Guterres to Visit Ankara on Ramadan Trip

By Bosphorus News ·
Guterres to Visit Ankara on Ramadan Trip

By Bosphorus News Geopolitics Desk



United Nations Secretary-General António Guterres is set to travel to Ankara on his annual Ramadan solidarity trip, according to an official statement issued by the Office of the Spokesperson for the Secretary-General at the daily press briefing at UN Headquarters in New York on March 10.

The UN said the trip is intended to honour what it described as the Turkish people’s generosity toward those forced to flee violence and persecution. In the same readout, the organisation said Türkiye hosts nearly 2.5 million refugees and asylum seekers, including more than 2.3 million Syrians.

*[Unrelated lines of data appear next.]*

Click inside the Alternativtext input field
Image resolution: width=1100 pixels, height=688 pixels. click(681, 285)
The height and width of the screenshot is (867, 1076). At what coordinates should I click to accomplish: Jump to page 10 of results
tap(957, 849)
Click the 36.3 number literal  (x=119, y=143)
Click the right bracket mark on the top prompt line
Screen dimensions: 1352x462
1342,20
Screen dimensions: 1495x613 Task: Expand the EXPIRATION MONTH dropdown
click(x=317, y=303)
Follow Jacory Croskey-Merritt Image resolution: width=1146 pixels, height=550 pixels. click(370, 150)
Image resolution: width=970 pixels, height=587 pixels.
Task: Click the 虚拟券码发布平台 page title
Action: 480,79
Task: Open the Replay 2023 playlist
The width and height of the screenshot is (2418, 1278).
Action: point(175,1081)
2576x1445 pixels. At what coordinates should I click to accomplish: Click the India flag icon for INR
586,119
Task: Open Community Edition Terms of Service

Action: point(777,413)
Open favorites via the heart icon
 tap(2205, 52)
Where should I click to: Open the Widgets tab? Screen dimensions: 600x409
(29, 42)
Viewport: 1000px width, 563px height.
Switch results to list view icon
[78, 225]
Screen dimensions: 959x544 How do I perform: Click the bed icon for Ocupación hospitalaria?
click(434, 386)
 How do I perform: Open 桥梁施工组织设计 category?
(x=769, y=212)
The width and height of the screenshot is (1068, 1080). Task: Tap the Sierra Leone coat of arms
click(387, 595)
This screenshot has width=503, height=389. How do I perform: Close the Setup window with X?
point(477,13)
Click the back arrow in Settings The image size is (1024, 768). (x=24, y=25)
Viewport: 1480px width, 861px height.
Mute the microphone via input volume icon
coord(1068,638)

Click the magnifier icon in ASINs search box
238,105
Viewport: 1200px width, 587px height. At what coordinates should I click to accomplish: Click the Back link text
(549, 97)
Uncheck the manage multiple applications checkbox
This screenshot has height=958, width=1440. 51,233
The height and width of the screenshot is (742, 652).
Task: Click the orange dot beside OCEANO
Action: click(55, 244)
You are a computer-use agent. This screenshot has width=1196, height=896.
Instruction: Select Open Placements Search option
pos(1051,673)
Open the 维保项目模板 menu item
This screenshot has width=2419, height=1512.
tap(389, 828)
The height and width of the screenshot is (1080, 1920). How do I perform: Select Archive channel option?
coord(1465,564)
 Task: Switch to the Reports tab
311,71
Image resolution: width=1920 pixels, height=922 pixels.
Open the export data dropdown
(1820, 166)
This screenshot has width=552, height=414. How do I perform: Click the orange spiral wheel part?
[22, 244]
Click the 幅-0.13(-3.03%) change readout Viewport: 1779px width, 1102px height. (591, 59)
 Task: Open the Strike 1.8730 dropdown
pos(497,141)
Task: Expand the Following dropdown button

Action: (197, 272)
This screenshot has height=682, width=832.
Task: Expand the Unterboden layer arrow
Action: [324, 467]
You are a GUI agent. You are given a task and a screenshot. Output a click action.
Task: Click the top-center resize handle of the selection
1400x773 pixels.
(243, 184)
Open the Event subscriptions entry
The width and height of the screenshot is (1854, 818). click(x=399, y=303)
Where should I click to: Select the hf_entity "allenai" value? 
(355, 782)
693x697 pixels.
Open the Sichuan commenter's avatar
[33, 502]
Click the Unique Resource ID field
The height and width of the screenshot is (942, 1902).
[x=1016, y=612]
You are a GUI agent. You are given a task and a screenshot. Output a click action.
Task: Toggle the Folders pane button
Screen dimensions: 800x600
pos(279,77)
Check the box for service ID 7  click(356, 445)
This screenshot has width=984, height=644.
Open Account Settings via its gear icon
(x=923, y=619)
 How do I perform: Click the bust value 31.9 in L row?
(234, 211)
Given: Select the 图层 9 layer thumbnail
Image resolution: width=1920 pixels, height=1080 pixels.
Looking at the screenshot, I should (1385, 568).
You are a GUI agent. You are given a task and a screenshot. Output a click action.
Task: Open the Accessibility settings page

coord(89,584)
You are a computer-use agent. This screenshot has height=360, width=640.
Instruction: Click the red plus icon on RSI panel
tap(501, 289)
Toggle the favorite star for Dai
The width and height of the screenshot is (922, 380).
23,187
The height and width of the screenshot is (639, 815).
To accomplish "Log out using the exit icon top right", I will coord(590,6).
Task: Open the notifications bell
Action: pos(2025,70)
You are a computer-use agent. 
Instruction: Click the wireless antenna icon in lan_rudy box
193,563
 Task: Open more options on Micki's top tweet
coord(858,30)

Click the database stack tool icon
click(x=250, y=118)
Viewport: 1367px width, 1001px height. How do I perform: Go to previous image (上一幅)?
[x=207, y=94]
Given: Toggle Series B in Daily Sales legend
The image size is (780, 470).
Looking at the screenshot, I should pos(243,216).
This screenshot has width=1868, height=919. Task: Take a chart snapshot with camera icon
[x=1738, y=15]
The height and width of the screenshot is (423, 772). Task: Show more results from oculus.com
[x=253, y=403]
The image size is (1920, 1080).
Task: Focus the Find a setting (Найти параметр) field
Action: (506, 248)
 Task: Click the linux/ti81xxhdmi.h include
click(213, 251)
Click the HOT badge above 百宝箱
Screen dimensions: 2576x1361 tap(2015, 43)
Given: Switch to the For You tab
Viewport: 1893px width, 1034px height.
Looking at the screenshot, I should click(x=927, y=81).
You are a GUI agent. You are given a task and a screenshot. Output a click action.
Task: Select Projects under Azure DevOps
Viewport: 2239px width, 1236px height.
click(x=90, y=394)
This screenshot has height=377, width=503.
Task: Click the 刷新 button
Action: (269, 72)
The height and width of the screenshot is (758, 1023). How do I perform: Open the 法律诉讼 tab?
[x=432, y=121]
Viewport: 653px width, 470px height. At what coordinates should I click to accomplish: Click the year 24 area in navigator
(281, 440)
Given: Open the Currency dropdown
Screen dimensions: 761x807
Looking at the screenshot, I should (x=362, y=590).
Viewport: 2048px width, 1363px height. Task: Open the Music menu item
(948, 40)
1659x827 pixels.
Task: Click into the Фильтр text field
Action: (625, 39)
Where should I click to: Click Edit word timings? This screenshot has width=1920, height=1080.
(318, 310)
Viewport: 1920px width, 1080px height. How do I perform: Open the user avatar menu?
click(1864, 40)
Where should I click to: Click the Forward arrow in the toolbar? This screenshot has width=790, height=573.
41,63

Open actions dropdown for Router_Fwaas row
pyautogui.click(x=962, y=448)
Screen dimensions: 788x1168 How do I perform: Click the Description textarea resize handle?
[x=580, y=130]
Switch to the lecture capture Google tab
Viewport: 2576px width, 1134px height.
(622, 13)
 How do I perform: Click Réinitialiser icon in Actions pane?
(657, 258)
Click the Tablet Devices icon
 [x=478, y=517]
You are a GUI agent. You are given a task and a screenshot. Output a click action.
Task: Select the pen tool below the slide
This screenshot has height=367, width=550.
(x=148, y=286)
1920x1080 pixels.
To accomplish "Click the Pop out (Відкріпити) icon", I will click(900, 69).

During the visit, Guterres is scheduled to hold talks with President Recep Tayyip Erdoğan and Foreign Minister Hakan Fidan. He is also expected to meet representatives of non-governmental organisations supporting refugees in Türkiye and to receive the Atatürk International Peace Prize on behalf of UN personnel worldwide.

The trip comes as the geography around Türkiye remains under pressure from multiple wars. Gaza, Syria and Ukraine continue to generate displacement, political strain and diplomatic traffic, leaving Ankara tied not only to humanitarian files but also to mediation and political contact across several crises at once.

That makes the visit larger than a humanitarian gesture. For the United Nations, Türkiye is a major refugee-hosting country. It is also a state whose location and diplomacy keep it central to several active regional files.

Türkiye’s relationship with the United Nations has long carried both cooperation and friction. Ankara has worked closely with UN bodies on refugee support and regional humanitarian issues, while Erdoğan has for years argued that the United Nations Security Council no longer reflects a fair international balance. In his September 24, 2024 address to the United Nations General Assembly, he repeated the slogan “the world is bigger than five” and renewed his call for institutional reform.

Guterres’ Ankara stop therefore carries a political layer as well. It acknowledges Türkiye’s role in hosting displaced populations, while also bringing the UN chief into direct contact with a government that remains engaged with multilateral institutions and openly dissatisfied with how they perform under pressure.